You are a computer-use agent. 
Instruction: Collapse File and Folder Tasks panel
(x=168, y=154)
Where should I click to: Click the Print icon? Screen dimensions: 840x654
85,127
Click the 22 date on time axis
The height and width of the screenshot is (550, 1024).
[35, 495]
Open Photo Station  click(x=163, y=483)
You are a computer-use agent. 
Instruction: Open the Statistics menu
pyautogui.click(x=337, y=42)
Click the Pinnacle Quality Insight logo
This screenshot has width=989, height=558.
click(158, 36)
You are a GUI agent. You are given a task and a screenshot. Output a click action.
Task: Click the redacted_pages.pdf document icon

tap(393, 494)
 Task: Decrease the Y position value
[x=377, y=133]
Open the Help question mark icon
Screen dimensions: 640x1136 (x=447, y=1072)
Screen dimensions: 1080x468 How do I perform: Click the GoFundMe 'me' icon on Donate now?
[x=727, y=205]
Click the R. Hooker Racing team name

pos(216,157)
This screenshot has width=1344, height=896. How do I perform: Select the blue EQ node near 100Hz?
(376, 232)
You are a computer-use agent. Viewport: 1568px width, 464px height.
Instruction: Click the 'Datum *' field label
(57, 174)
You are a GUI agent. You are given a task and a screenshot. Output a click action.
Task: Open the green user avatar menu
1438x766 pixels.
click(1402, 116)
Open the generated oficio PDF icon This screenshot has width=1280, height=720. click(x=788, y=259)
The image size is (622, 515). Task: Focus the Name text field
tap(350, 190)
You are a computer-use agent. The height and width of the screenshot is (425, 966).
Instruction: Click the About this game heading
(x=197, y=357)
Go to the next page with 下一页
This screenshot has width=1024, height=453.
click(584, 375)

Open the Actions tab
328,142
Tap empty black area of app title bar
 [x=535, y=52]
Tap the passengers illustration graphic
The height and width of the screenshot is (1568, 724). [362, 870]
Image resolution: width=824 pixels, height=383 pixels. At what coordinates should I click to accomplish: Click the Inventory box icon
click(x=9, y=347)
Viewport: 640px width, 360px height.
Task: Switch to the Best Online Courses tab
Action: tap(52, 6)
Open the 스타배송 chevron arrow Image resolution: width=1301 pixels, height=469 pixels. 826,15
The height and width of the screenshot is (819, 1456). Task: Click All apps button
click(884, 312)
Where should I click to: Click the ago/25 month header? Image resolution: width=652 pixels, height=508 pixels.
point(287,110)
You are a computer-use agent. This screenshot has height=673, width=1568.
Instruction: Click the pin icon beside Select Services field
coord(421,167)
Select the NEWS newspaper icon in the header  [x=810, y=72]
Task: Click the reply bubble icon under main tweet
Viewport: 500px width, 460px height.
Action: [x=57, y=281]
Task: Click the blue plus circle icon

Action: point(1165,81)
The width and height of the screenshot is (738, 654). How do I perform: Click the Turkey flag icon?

· · · · · · ·

__YOUR TASK__:
Down to the last line, retype the entries above exactly.

__WRITTEN ANSWER__:
You are a computer-use agent. 
Instruction: Collapse File and Folder Tasks panel
(x=168, y=154)
Where should I click to: Click the Print icon? Screen dimensions: 840x654
85,127
Click the 22 date on time axis
The height and width of the screenshot is (550, 1024).
[35, 495]
Open Photo Station  click(x=163, y=483)
You are a computer-use agent. 
Instruction: Open the Statistics menu
pyautogui.click(x=337, y=42)
Click the Pinnacle Quality Insight logo
This screenshot has width=989, height=558.
click(158, 36)
You are a GUI agent. You are given a task and a screenshot. Output a click action.
Task: Click the redacted_pages.pdf document icon

tap(393, 494)
 Task: Decrease the Y position value
[x=377, y=133]
Open the Help question mark icon
Screen dimensions: 640x1136 (x=447, y=1072)
Screen dimensions: 1080x468 How do I perform: Click the GoFundMe 'me' icon on Donate now?
[x=727, y=205]
Click the R. Hooker Racing team name

pos(216,157)
This screenshot has width=1344, height=896. How do I perform: Select the blue EQ node near 100Hz?
(376, 232)
You are a computer-use agent. Viewport: 1568px width, 464px height.
Instruction: Click the 'Datum *' field label
(57, 174)
You are a GUI agent. You are given a task and a screenshot. Output a click action.
Task: Open the green user avatar menu
1438x766 pixels.
click(1402, 116)
Open the generated oficio PDF icon This screenshot has width=1280, height=720. click(x=788, y=259)
The image size is (622, 515). Task: Focus the Name text field
tap(350, 190)
You are a computer-use agent. The height and width of the screenshot is (425, 966).
Instruction: Click the About this game heading
(x=197, y=357)
Go to the next page with 下一页
This screenshot has width=1024, height=453.
click(584, 375)

Open the Actions tab
328,142
Tap empty black area of app title bar
 [x=535, y=52]
Tap the passengers illustration graphic
The height and width of the screenshot is (1568, 724). [362, 870]
Image resolution: width=824 pixels, height=383 pixels. At what coordinates should I click to accomplish: Click the Inventory box icon
click(x=9, y=347)
Viewport: 640px width, 360px height.
Task: Switch to the Best Online Courses tab
Action: tap(52, 6)
Open the 스타배송 chevron arrow Image resolution: width=1301 pixels, height=469 pixels. 826,15
The height and width of the screenshot is (819, 1456). Task: Click All apps button
click(884, 312)
Where should I click to: Click the ago/25 month header? Image resolution: width=652 pixels, height=508 pixels.
point(287,110)
You are a computer-use agent. This screenshot has height=673, width=1568.
Instruction: Click the pin icon beside Select Services field
coord(421,167)
Select the NEWS newspaper icon in the header  [x=810, y=72]
Task: Click the reply bubble icon under main tweet
Viewport: 500px width, 460px height.
Action: [x=57, y=281]
Task: Click the blue plus circle icon

Action: point(1165,81)
The width and height of the screenshot is (738, 654). How do I perform: Click the Turkey flag icon?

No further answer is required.